> [Task directions] Please rewrite the data below with every "Instruction" changed to "Command" and everything else left the same.

> [Data in this exercise]
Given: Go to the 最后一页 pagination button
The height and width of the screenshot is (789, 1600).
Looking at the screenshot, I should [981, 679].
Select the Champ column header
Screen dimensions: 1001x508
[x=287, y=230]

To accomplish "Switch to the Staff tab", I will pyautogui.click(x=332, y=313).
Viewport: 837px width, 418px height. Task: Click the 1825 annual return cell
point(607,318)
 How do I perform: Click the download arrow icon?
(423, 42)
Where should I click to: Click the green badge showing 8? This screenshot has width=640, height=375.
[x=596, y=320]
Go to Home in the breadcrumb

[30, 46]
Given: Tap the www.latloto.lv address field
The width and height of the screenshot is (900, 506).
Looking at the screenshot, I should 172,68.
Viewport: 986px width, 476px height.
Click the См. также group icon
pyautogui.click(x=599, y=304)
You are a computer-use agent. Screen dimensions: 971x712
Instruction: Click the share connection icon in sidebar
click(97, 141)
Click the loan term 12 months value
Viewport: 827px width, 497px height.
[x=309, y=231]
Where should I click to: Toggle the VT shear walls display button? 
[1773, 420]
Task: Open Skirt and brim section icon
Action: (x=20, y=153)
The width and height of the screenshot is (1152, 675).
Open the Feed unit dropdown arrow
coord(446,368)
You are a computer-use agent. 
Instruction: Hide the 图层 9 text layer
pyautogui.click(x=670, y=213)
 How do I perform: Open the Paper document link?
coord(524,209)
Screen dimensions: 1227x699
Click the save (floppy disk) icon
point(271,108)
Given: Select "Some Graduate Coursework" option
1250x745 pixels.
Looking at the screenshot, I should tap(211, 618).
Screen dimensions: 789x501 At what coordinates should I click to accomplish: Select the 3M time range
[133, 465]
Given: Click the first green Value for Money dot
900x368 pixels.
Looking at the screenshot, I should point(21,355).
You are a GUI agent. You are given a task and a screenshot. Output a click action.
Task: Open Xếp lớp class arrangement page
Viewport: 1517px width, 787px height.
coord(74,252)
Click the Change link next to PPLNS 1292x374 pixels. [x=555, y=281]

> [Exercise response]
Given: Go to the 最后一页 pagination button
The height and width of the screenshot is (789, 1600).
Looking at the screenshot, I should [981, 679].
Select the Champ column header
Screen dimensions: 1001x508
[x=287, y=230]

To accomplish "Switch to the Staff tab", I will pyautogui.click(x=332, y=313).
Viewport: 837px width, 418px height. Task: Click the 1825 annual return cell
point(607,318)
 How do I perform: Click the download arrow icon?
(423, 42)
Where should I click to: Click the green badge showing 8? This screenshot has width=640, height=375.
[x=596, y=320]
Go to Home in the breadcrumb

[30, 46]
Given: Tap the www.latloto.lv address field
The width and height of the screenshot is (900, 506).
Looking at the screenshot, I should 172,68.
Viewport: 986px width, 476px height.
Click the См. также group icon
pyautogui.click(x=599, y=304)
You are a computer-use agent. Screen dimensions: 971x712
Command: Click the share connection icon in sidebar
click(97, 141)
Click the loan term 12 months value
Viewport: 827px width, 497px height.
[x=309, y=231]
Where should I click to: Toggle the VT shear walls display button? 
[1773, 420]
Task: Open Skirt and brim section icon
Action: (x=20, y=153)
The width and height of the screenshot is (1152, 675).
Open the Feed unit dropdown arrow
coord(446,368)
You are a computer-use agent. 
Command: Hide the 图层 9 text layer
pyautogui.click(x=670, y=213)
 How do I perform: Open the Paper document link?
coord(524,209)
Screen dimensions: 1227x699
Click the save (floppy disk) icon
point(271,108)
Given: Select "Some Graduate Coursework" option
1250x745 pixels.
Looking at the screenshot, I should tap(211, 618).
Screen dimensions: 789x501 At what coordinates should I click to accomplish: Select the 3M time range
[133, 465]
Given: Click the first green Value for Money dot
900x368 pixels.
Looking at the screenshot, I should point(21,355).
You are a GUI agent. You are given a task and a screenshot. Output a click action.
Task: Open Xếp lớp class arrangement page
Viewport: 1517px width, 787px height.
coord(74,252)
Click the Change link next to PPLNS 1292x374 pixels. [x=555, y=281]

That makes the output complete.